**PAGE:**
-=-=-=-=-
Published by HarperNorth,
26 March 2026.
ISBN: 978-0-00871625-7 (HB)
The Silent Places is the second in Sarah Mellor’s gritty Liverpool-based series featuring the flawed but lovable DS Leigh Borrowdale and her long-suffering Chinese partner and colleague, DI Des Chung. Like The Departed, Mellor’s debut novel, The Silent Places displays the authenticity we can expect from a Scouser despite Liverpool’s being Mellor’s adopted home. Both publications are not only crime fiction novels but also well-researched historical depictions of a city the author has lived in for thirty years and knows intimately, with the first set in the Winter of Discontent in 1979 and the second framed by the Toxteth riots of 1981.
In The Silent Places, the troubled Leigh has become a mother. Naturally, Des Chung is adorable little Kai’s father, but the couple is estranged because of Leigh’s predilection for casual sex with strangers and tendency to get blindingly drunk whenever opportunity allows. Kai offers comfort as an undemanding child who seems to view his mother’s excesses with the wisdom and compassion of a baby Buddha.
-=-=-=-=-
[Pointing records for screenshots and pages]
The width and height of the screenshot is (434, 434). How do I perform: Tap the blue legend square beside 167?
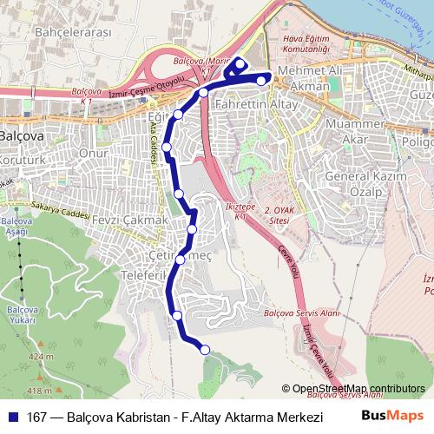(13, 417)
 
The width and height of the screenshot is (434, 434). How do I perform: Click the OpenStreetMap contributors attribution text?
(358, 389)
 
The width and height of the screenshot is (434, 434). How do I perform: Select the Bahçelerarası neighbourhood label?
(49, 33)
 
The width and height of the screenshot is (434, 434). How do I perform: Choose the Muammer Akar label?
(345, 132)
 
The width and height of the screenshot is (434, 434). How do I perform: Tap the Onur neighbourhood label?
(93, 151)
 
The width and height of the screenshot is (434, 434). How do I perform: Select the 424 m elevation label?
(41, 356)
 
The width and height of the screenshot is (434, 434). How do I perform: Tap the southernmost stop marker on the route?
(206, 350)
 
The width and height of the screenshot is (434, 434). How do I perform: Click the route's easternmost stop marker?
(261, 80)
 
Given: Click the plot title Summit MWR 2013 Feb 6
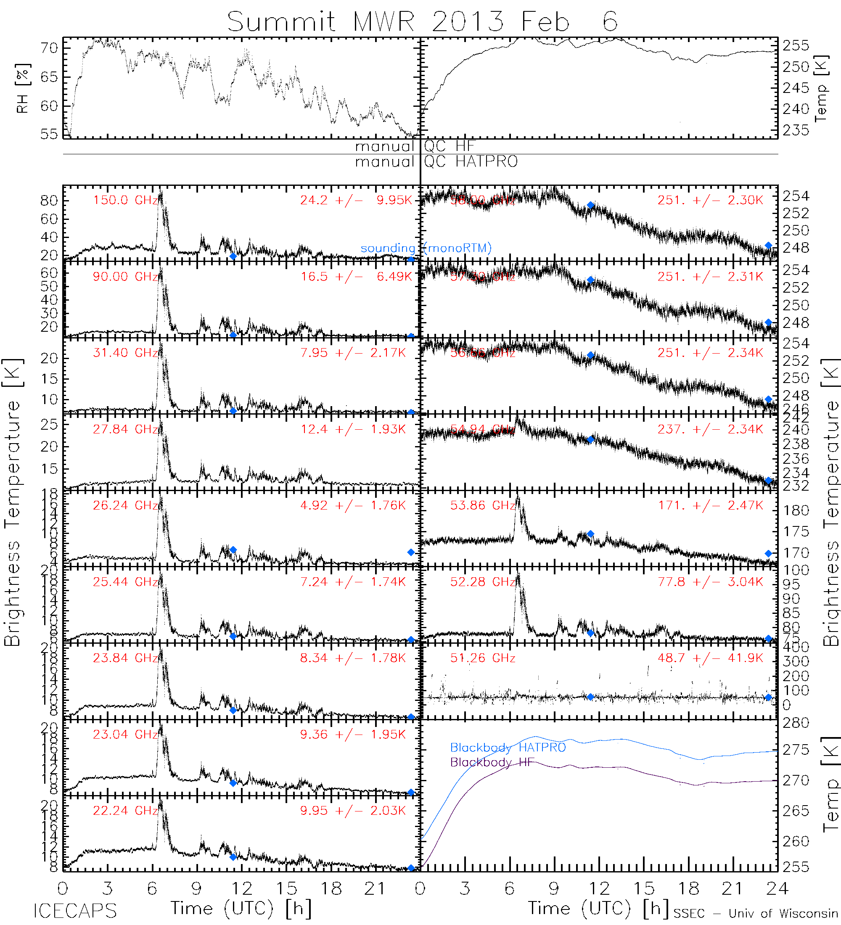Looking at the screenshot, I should [422, 21].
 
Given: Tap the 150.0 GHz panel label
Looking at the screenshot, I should [125, 200].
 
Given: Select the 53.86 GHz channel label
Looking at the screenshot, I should [483, 506].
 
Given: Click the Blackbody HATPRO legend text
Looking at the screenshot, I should [508, 748].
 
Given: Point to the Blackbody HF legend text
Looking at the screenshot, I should [492, 762].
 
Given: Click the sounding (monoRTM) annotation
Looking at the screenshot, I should [426, 248].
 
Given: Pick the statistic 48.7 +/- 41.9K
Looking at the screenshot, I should [710, 658].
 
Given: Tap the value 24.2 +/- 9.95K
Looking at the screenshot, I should [356, 200].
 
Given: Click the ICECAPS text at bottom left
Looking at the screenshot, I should [75, 911].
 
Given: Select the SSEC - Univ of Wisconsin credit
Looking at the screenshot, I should [756, 914].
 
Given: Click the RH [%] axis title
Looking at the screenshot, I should [22, 88].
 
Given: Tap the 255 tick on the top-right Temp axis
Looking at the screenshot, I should [796, 46].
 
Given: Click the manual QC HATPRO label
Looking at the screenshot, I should [436, 161].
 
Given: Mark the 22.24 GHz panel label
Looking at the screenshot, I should [125, 811].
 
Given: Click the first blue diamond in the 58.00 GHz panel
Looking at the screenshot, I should [590, 206].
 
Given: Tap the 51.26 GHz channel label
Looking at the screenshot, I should [483, 658].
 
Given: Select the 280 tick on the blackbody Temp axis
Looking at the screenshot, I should [796, 723].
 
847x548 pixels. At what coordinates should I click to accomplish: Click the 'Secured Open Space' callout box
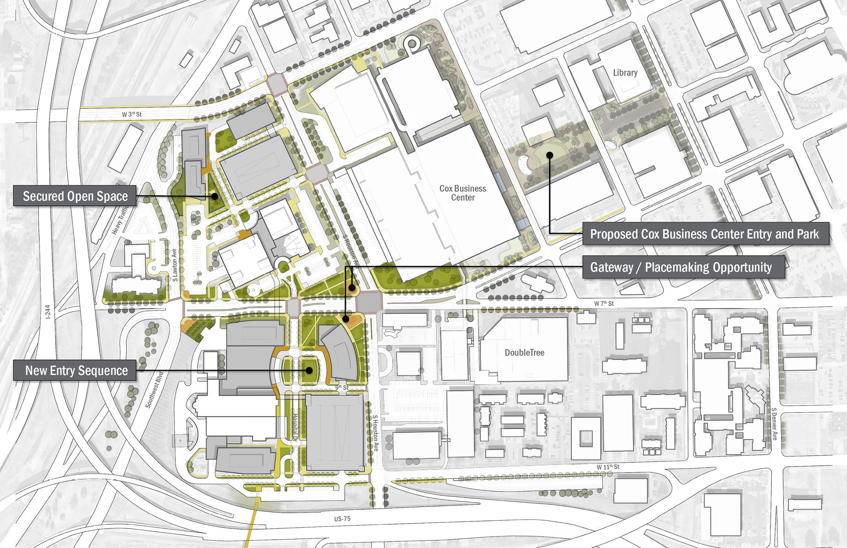click(x=75, y=196)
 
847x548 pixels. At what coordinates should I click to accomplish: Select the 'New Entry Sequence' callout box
click(x=75, y=370)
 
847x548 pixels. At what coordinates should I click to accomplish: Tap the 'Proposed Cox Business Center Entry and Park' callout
click(x=704, y=234)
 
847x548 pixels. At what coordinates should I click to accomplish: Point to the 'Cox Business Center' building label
click(x=463, y=193)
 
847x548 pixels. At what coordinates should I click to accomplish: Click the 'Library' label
click(x=625, y=73)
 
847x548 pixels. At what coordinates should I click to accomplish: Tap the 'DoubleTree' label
click(x=524, y=353)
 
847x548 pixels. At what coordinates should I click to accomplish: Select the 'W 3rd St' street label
click(x=132, y=114)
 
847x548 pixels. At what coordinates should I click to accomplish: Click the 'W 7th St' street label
click(x=604, y=303)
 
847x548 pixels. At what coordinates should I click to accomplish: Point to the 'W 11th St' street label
click(x=608, y=467)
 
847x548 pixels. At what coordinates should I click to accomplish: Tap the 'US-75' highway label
click(x=342, y=519)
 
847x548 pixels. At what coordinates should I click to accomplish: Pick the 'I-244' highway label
click(x=48, y=312)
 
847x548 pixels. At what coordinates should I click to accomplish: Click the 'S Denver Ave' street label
click(x=774, y=424)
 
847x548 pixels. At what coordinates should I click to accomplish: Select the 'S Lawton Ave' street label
click(x=174, y=265)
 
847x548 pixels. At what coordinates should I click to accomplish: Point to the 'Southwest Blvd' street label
click(x=154, y=390)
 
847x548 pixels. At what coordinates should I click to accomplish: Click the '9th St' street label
click(x=342, y=387)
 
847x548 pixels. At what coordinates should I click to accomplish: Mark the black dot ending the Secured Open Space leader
click(x=215, y=196)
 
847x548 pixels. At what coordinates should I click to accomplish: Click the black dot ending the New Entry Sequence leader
click(x=309, y=370)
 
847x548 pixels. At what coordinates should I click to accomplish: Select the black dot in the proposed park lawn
click(x=550, y=155)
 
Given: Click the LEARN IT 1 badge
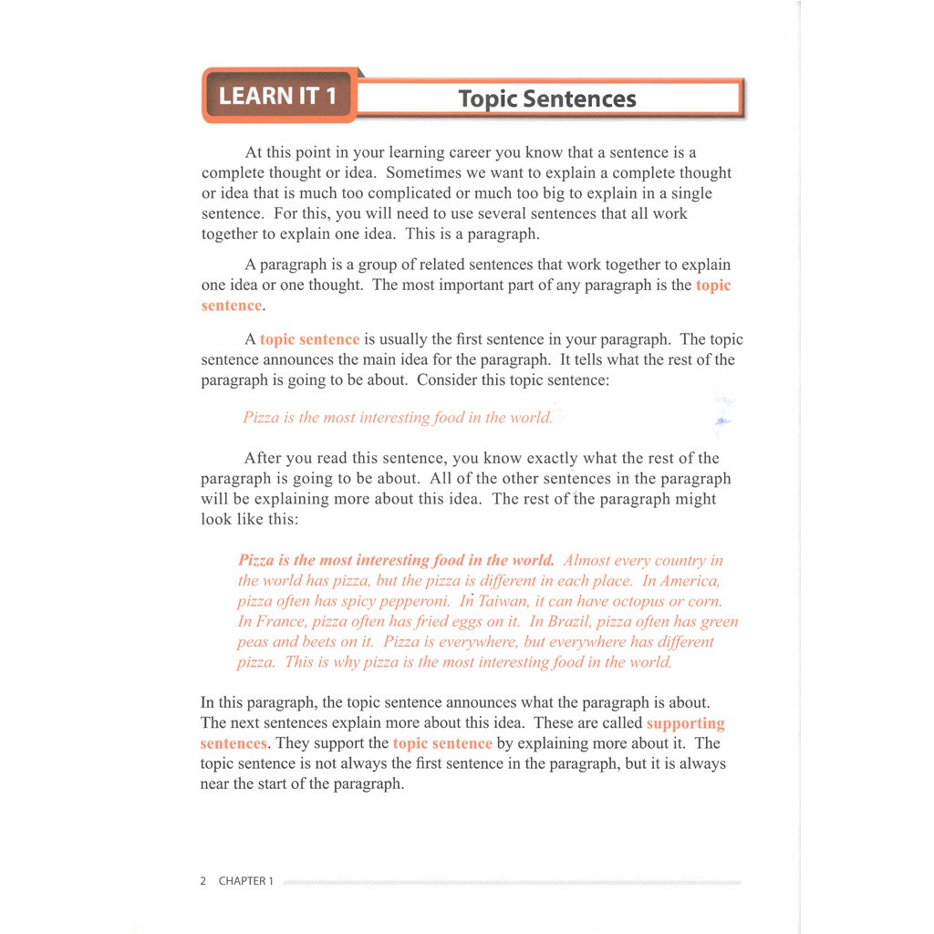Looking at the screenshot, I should pyautogui.click(x=277, y=96).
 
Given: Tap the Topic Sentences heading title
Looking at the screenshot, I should pyautogui.click(x=547, y=99).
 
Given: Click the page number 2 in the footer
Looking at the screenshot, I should pyautogui.click(x=202, y=881).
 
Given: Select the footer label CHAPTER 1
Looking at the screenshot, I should pyautogui.click(x=245, y=881).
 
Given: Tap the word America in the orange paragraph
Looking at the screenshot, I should pyautogui.click(x=690, y=581).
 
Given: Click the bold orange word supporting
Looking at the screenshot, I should pyautogui.click(x=685, y=723).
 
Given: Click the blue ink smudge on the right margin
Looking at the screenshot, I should pyautogui.click(x=723, y=420).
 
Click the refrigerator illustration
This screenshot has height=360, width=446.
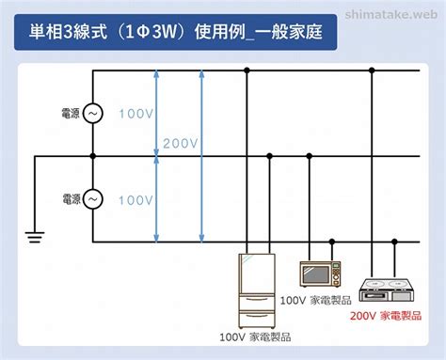257,290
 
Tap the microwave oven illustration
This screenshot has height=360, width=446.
320,274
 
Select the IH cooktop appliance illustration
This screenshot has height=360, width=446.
387,290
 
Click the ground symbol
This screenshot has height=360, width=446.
35,237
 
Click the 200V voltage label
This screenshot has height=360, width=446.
181,144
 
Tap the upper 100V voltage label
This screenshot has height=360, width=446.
136,114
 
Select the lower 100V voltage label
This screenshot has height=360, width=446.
136,200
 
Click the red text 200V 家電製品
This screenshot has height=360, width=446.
386,316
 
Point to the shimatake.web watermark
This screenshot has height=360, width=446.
391,14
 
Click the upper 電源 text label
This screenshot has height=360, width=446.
71,113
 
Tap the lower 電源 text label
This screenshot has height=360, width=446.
72,199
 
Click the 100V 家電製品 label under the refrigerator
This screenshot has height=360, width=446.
255,337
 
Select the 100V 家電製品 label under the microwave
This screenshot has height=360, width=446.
315,300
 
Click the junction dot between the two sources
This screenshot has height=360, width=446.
93,156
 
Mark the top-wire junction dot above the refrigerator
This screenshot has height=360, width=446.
247,70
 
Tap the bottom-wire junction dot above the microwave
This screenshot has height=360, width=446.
332,242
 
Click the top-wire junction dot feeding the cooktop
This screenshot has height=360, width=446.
372,70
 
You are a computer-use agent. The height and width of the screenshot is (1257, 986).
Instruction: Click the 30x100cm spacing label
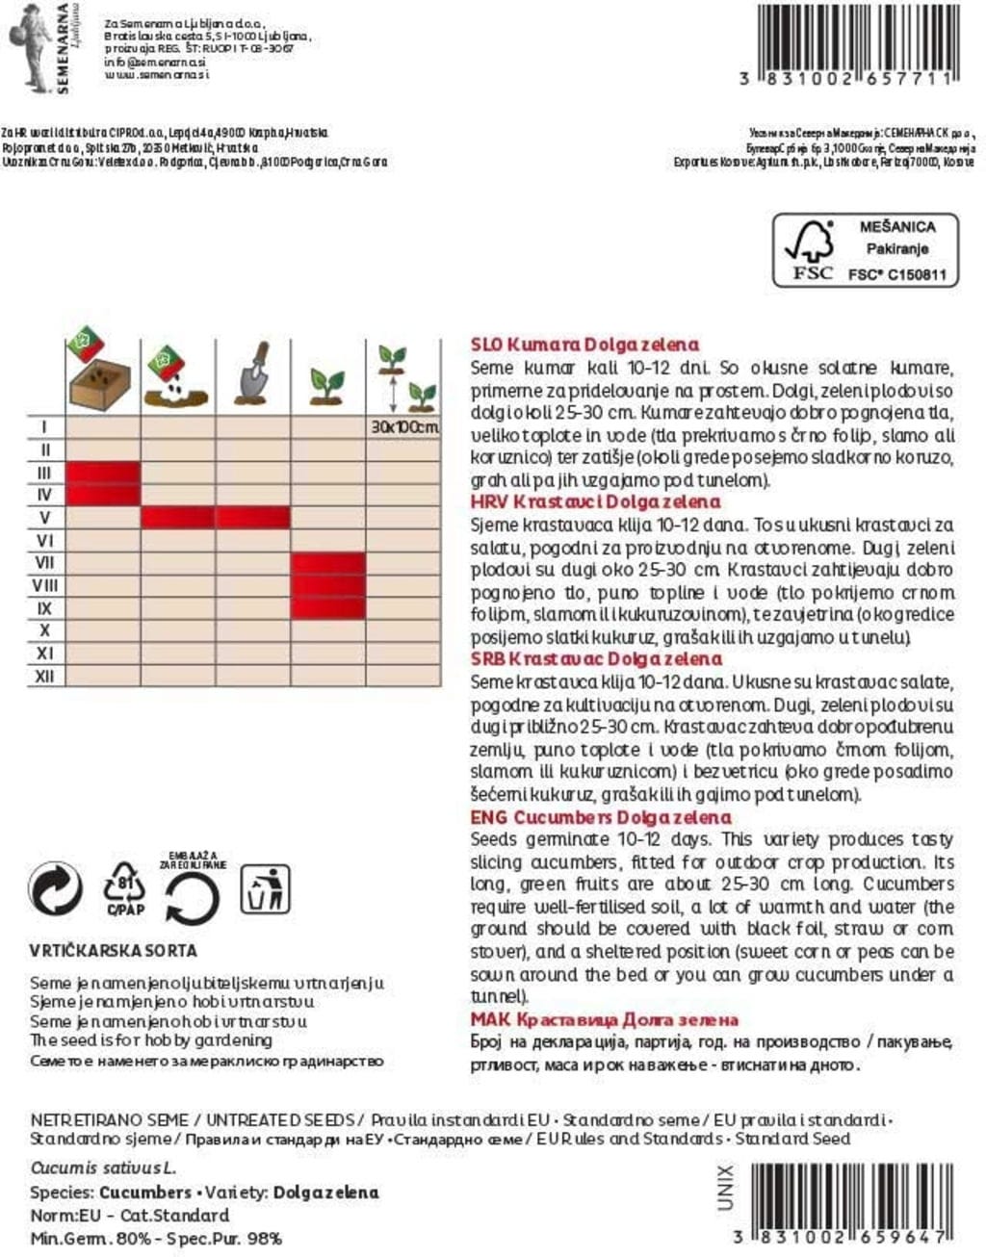403,426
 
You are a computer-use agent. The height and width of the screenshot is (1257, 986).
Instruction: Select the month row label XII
44,677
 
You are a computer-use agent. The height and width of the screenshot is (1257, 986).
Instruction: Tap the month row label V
44,518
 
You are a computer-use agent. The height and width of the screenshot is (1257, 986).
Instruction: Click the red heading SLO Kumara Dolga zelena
584,345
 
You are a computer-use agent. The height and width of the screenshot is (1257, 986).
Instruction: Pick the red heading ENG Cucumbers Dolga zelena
601,817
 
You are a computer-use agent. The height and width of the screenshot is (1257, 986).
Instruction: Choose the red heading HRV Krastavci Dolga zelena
595,501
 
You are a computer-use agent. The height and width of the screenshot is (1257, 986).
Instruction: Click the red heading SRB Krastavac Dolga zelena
596,659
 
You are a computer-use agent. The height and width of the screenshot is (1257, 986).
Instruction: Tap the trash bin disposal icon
265,888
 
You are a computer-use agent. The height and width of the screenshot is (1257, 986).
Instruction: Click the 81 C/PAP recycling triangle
124,888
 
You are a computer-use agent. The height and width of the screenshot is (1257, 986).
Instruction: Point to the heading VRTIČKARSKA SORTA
114,951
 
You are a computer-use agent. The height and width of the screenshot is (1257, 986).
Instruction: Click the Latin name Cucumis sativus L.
102,1168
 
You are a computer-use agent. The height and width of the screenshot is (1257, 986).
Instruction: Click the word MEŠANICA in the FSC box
896,227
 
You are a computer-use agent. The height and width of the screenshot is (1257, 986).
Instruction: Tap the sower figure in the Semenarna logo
29,45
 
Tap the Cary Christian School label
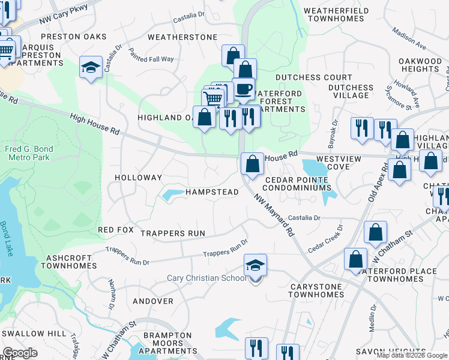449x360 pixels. [x=206, y=278]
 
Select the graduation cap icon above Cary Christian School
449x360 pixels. [x=255, y=265]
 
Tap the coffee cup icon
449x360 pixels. [x=243, y=89]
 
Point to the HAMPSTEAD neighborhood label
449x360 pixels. [x=212, y=192]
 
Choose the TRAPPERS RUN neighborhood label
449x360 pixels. [x=173, y=233]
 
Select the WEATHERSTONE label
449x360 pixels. [x=182, y=37]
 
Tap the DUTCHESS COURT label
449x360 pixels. [x=314, y=78]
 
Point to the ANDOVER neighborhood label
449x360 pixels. [x=152, y=301]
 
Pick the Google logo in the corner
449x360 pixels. [x=20, y=353]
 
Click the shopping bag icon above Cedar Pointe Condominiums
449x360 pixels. [x=252, y=164]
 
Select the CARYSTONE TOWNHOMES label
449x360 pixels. [x=317, y=290]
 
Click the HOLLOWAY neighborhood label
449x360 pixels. [x=139, y=178]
-=-=-=-=-
**WHAT YOU ARE ASKED TO DO:** Rewrite the passage of the book review that starts at "ISBN: 978-0-00871625-7 (HB)" and ends at "riots of 1981.", substituting "three decades" for "thirty years".

**COMPLETED TASK:**
ISBN: 978-0-00871625-7 (HB)
The Silent Places is the second in Sarah Mellor’s gritty Liverpool-based series featuring the flawed but lovable DS Leigh Borrowdale and her long-suffering Chinese partner and colleague, DI Des Chung. Like The Departed, Mellor’s debut novel, The Silent Places displays the authenticity we can expect from a Scouser despite Liverpool’s being Mellor’s adopted home. Both publications are not only crime fiction novels but also well-researched historical depictions of a city the author has lived in for three decades and knows intimately, with the first set in the Winter of Discontent in 1979 and the second framed by the Toxteth riots of 1981.